→ PROBLEM DESCRIPTION
Can you print, word for word, the part of the items below that opens with the line containing "Click the gray Other legend swatch" and closes with the line containing "point(293,260)", both lines included? Leave the pictures out.

(Records contained in a dataset)
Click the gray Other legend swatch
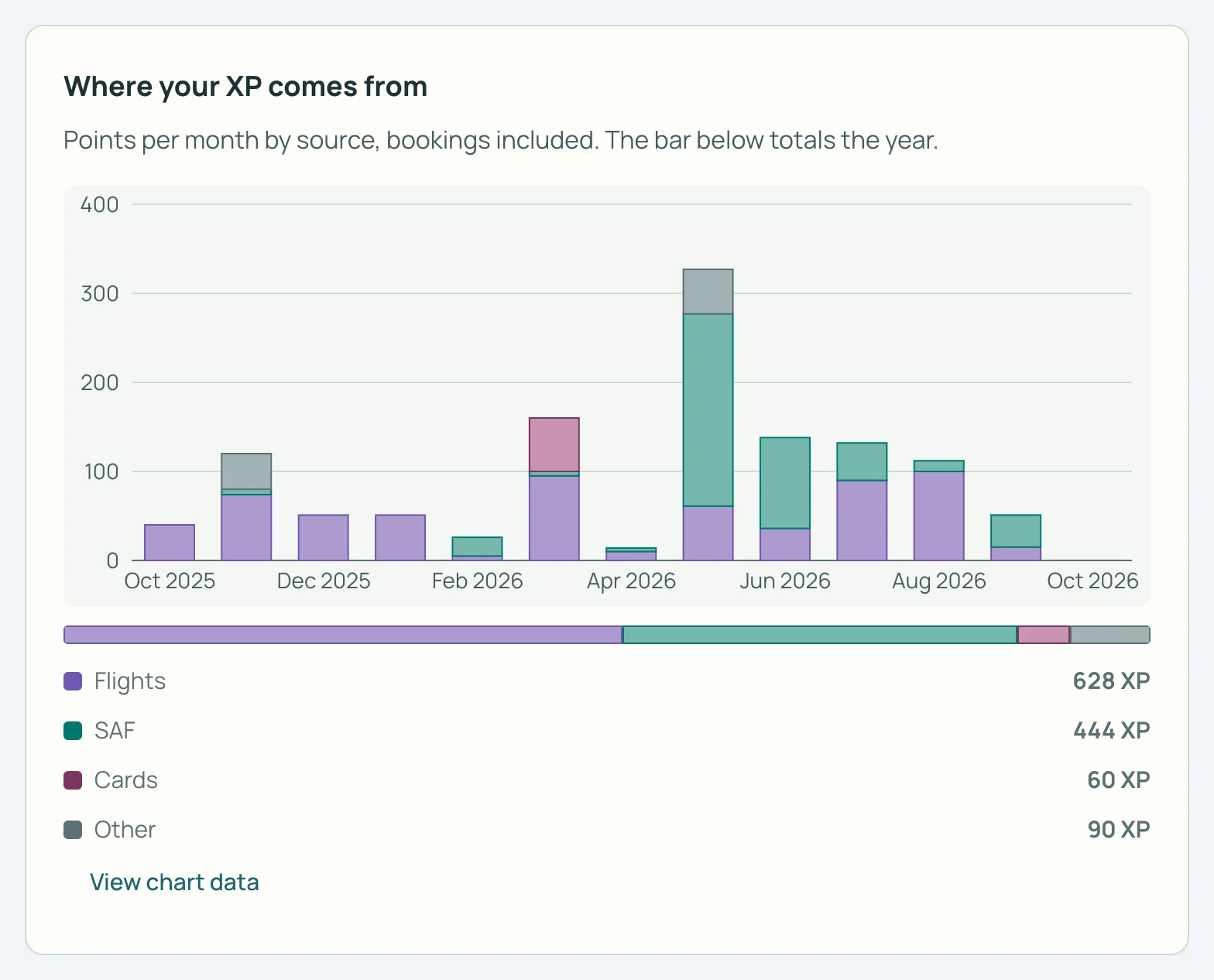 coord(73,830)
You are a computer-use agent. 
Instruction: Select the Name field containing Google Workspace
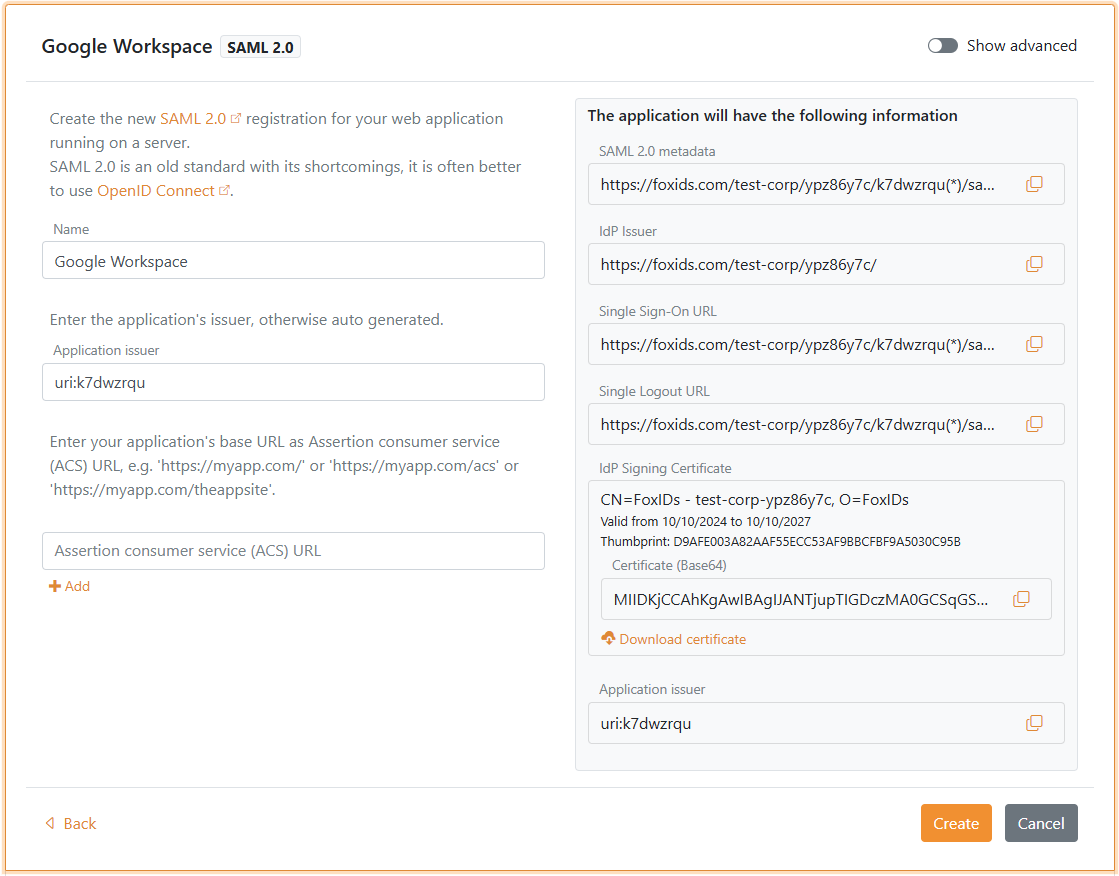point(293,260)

...

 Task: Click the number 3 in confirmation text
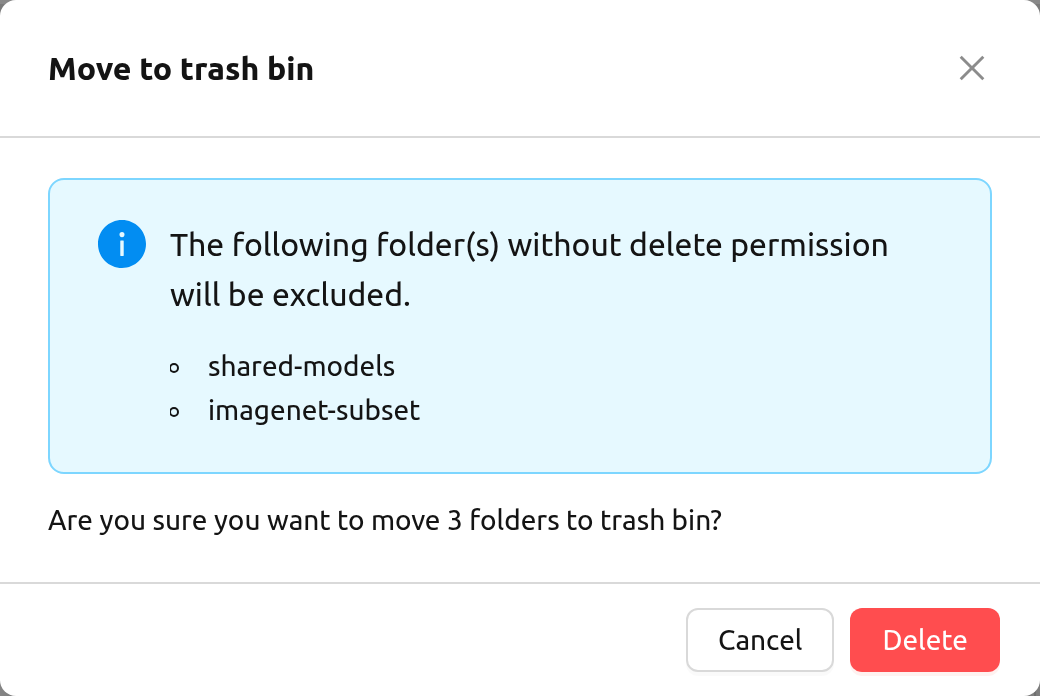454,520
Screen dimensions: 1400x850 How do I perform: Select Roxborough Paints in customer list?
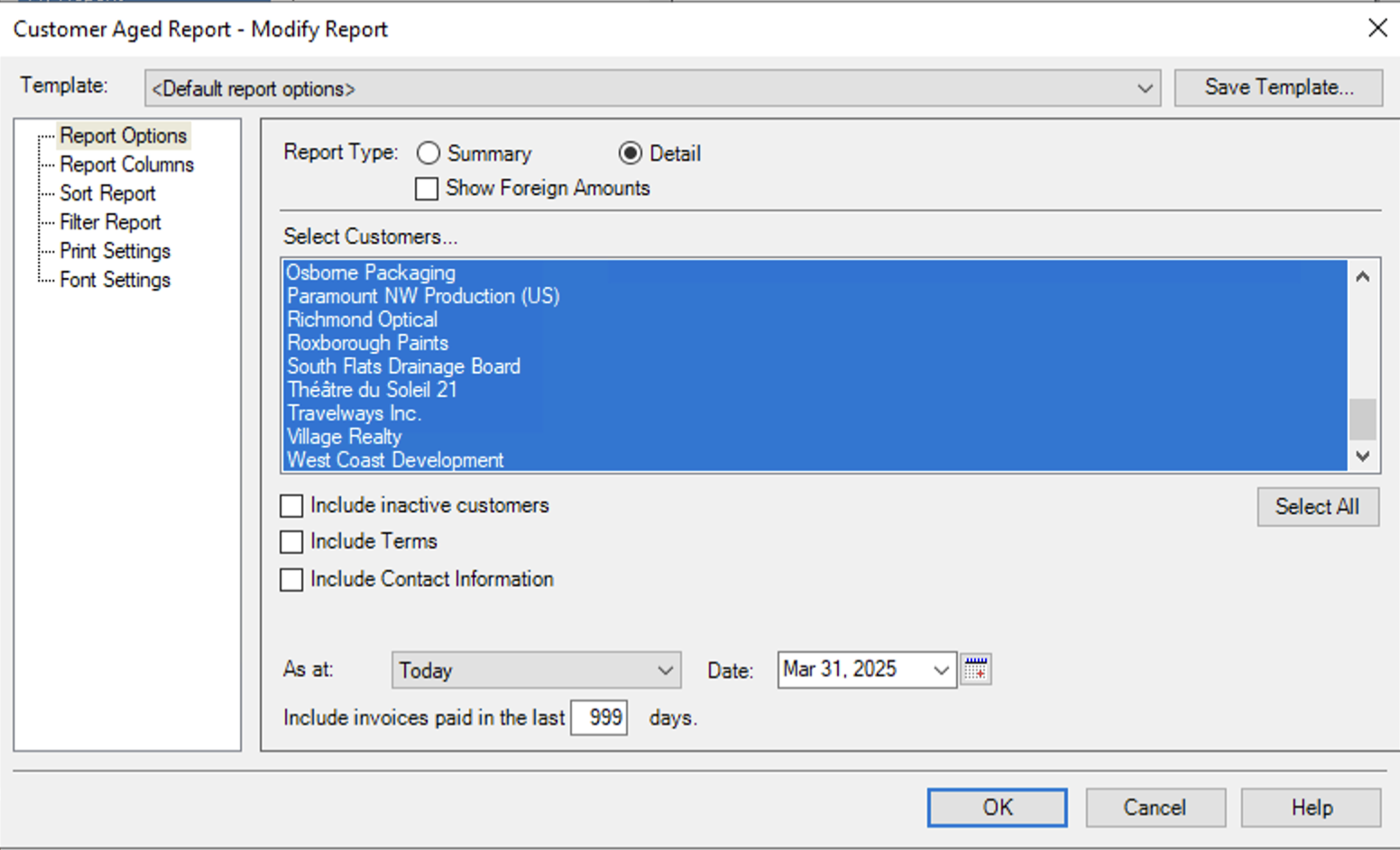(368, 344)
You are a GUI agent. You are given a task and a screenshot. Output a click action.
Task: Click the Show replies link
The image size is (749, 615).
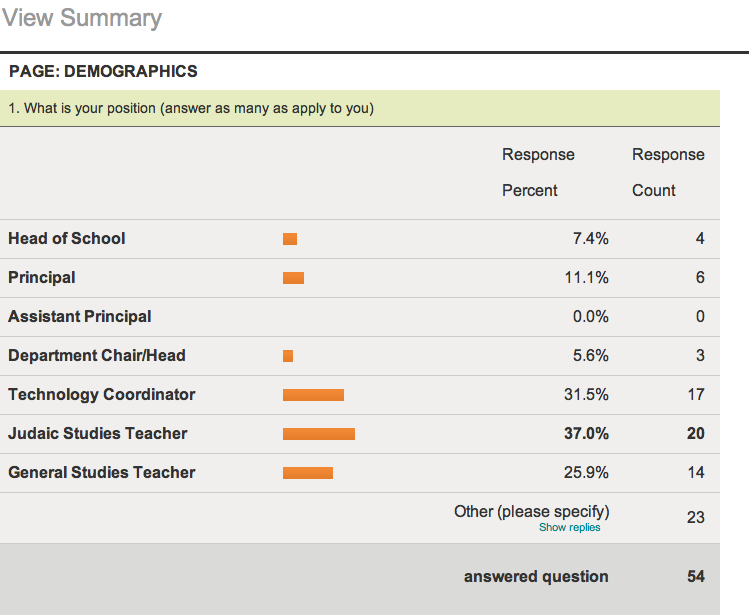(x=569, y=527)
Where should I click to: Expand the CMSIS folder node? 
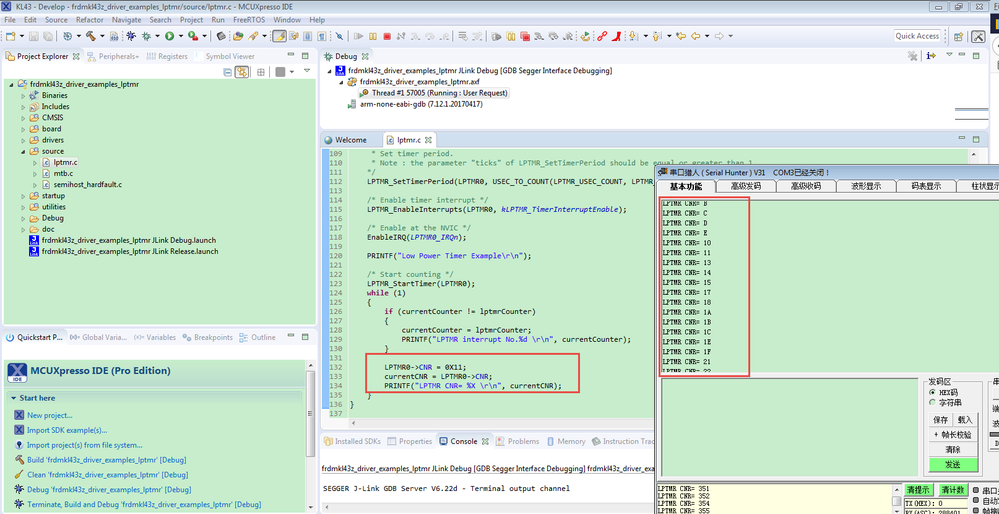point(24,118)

→ ANSWER IN FULL
Click the gray Other legend swatch
 coord(73,830)
You are a computer-use agent. 
Instruction: Select the Name field containing Google Workspace
point(293,260)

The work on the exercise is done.